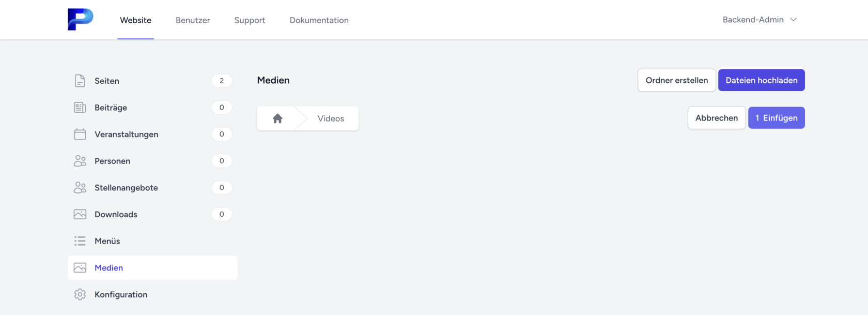The width and height of the screenshot is (868, 315).
Task: Insert selection with Einfügen button
Action: (776, 118)
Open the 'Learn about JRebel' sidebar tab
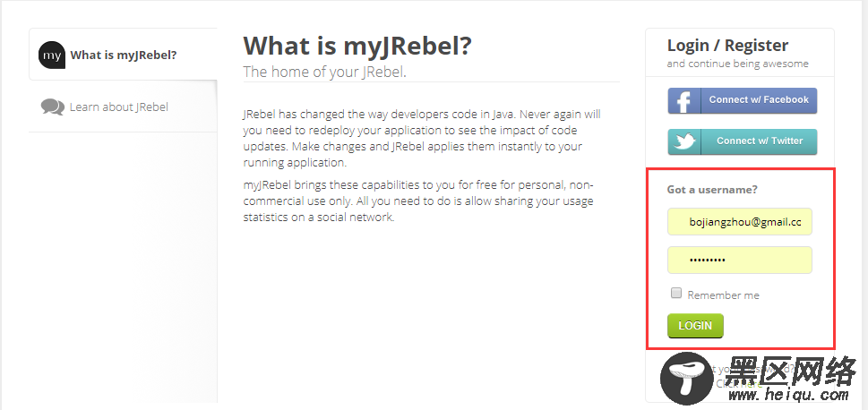This screenshot has height=410, width=868. point(123,107)
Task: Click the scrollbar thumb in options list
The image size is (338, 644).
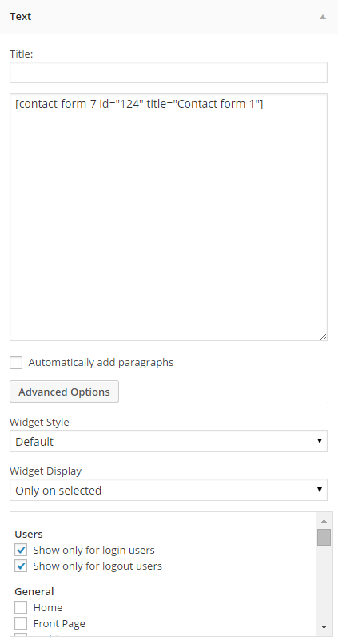Action: (x=324, y=537)

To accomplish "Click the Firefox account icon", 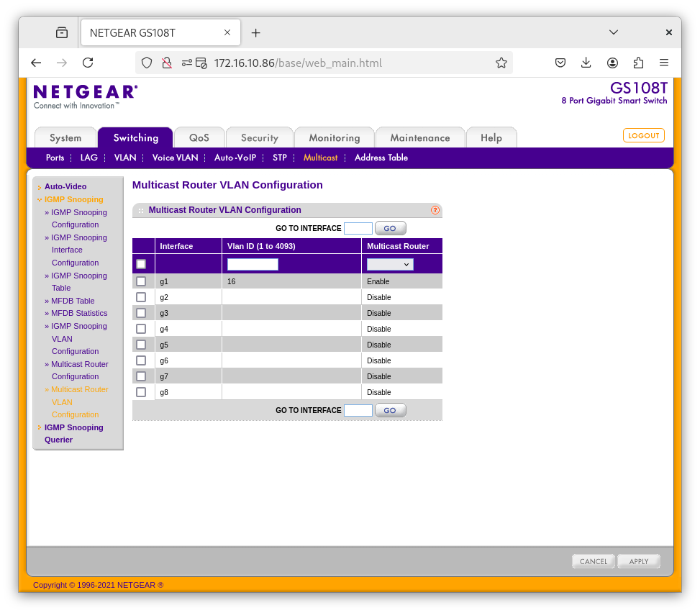I will pos(612,63).
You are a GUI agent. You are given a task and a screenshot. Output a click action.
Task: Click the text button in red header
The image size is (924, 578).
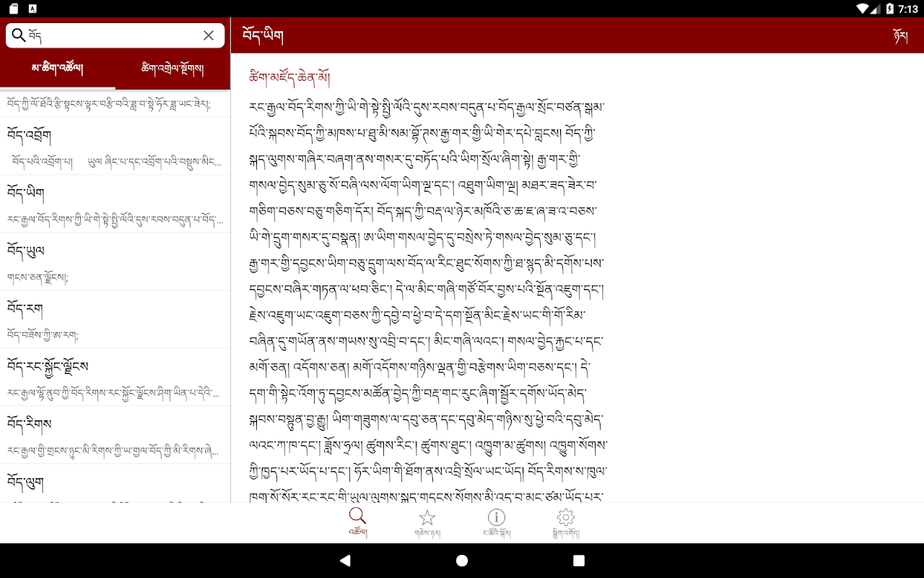click(900, 36)
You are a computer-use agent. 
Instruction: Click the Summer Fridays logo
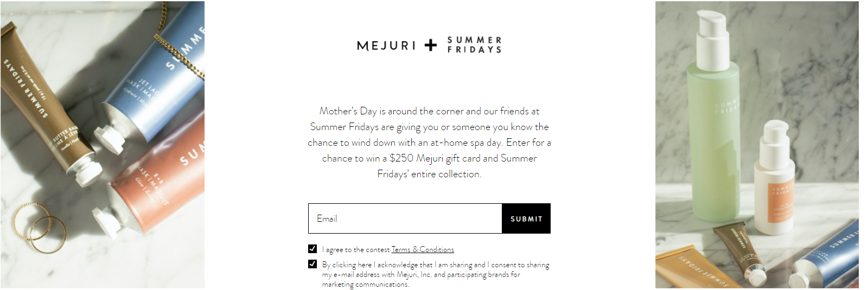(x=474, y=44)
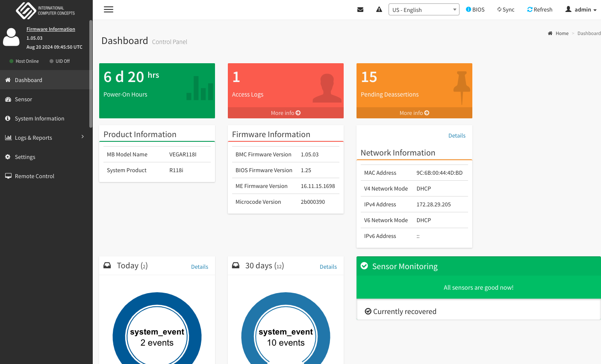601x364 pixels.
Task: Click More info on the Access Logs card
Action: coord(286,113)
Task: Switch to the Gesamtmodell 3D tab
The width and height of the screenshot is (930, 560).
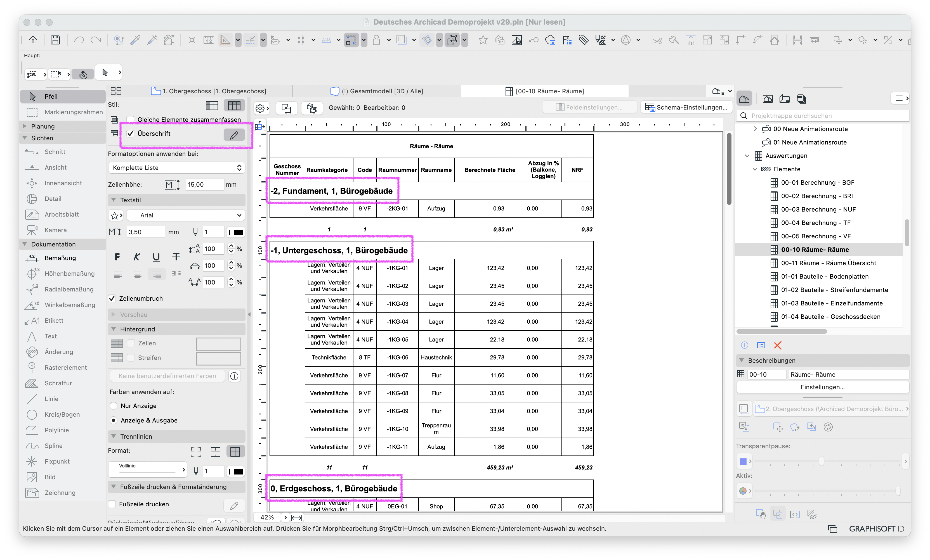Action: (377, 91)
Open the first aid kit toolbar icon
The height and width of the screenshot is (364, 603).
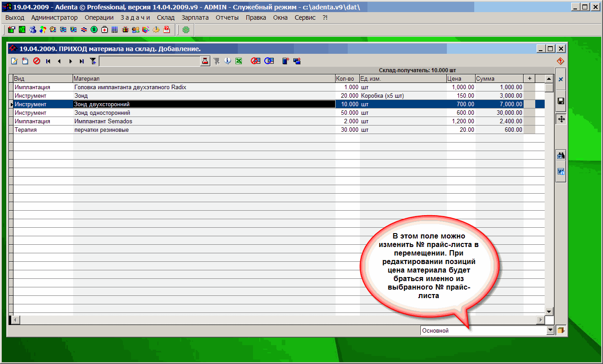tap(104, 30)
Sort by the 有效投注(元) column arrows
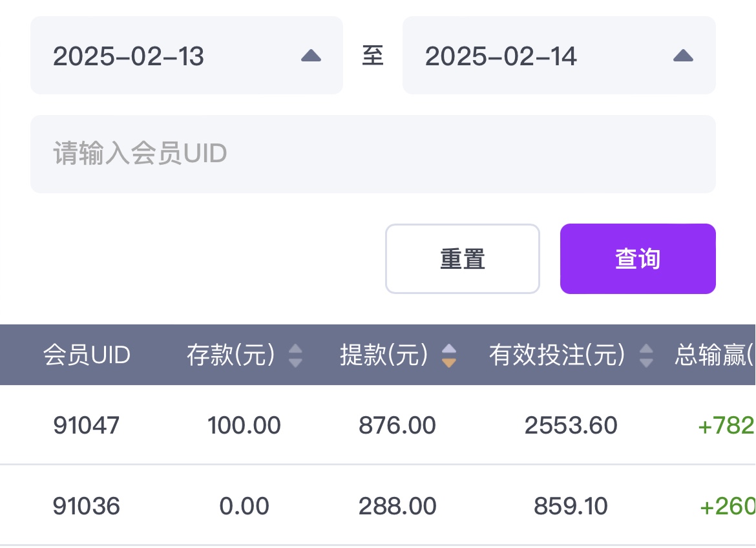Viewport: 756px width, 548px height. pos(646,355)
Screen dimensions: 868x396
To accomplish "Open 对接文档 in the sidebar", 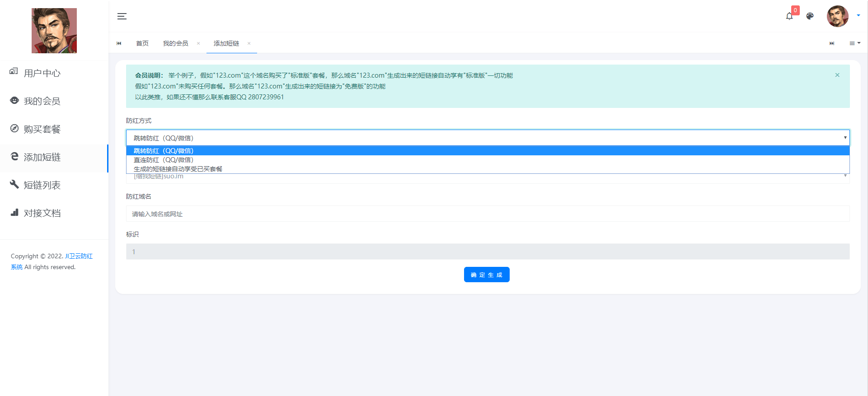I will coord(42,213).
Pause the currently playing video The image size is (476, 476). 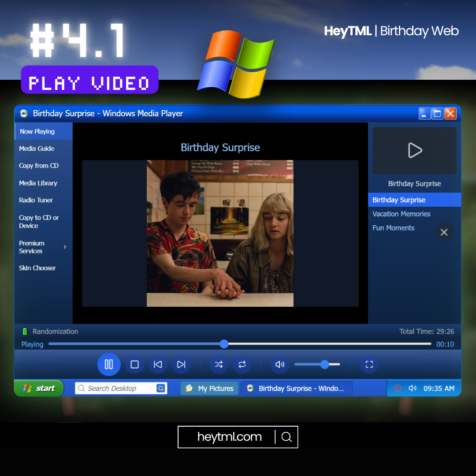tap(109, 364)
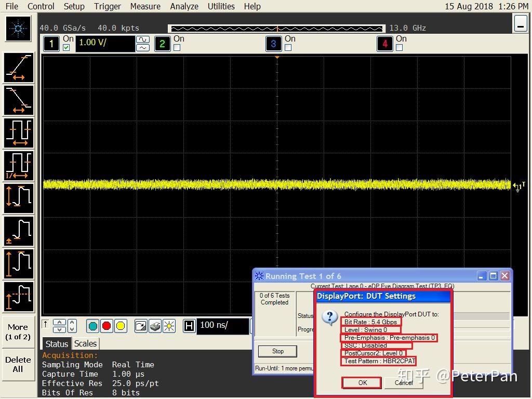Image resolution: width=532 pixels, height=399 pixels.
Task: Click the Stop button in test window
Action: (278, 351)
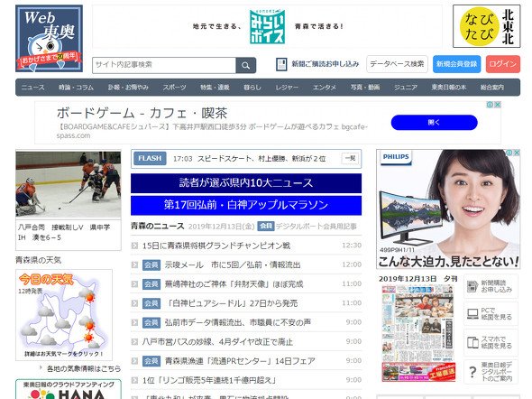Open the 特集・連載 menu
Viewport: 532px width, 399px height.
(x=215, y=88)
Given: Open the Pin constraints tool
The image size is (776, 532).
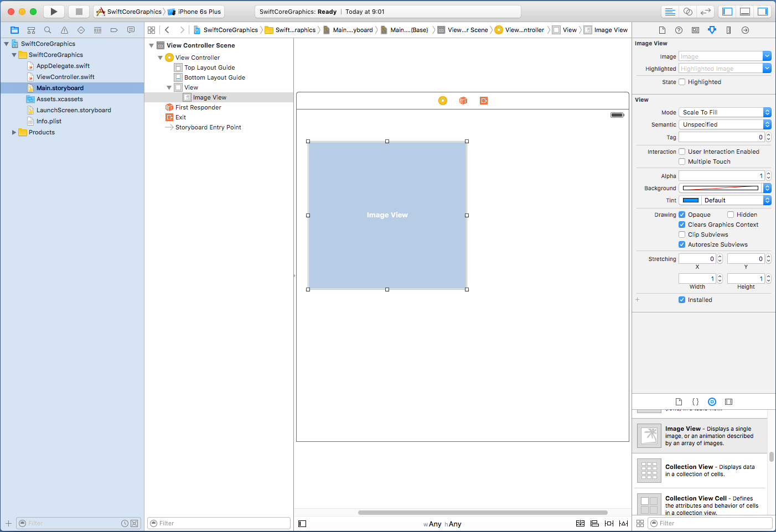Looking at the screenshot, I should pyautogui.click(x=609, y=524).
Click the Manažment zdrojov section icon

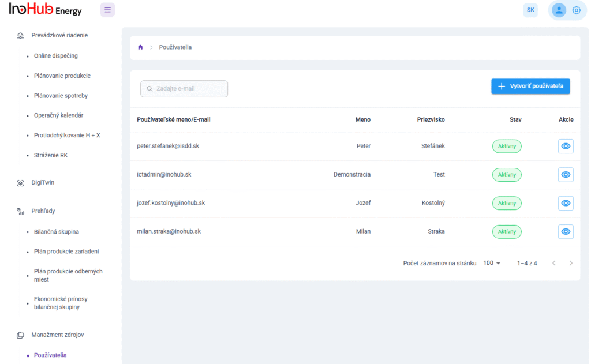point(20,335)
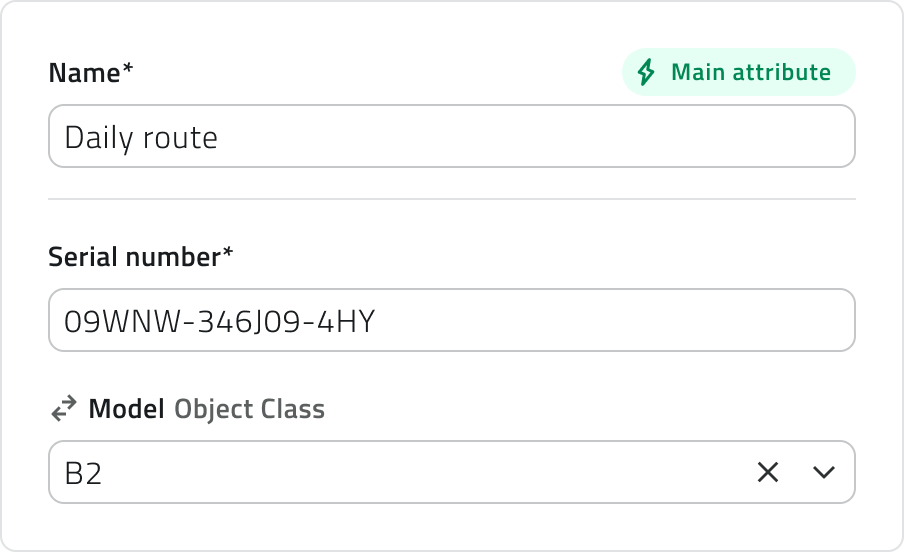Focus the Name input field
The image size is (904, 552).
(450, 137)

● ● ●

About this task: Count up the lines in the records where the string "agent" appears. Your reply is that number alone.

Response to this exercise: 2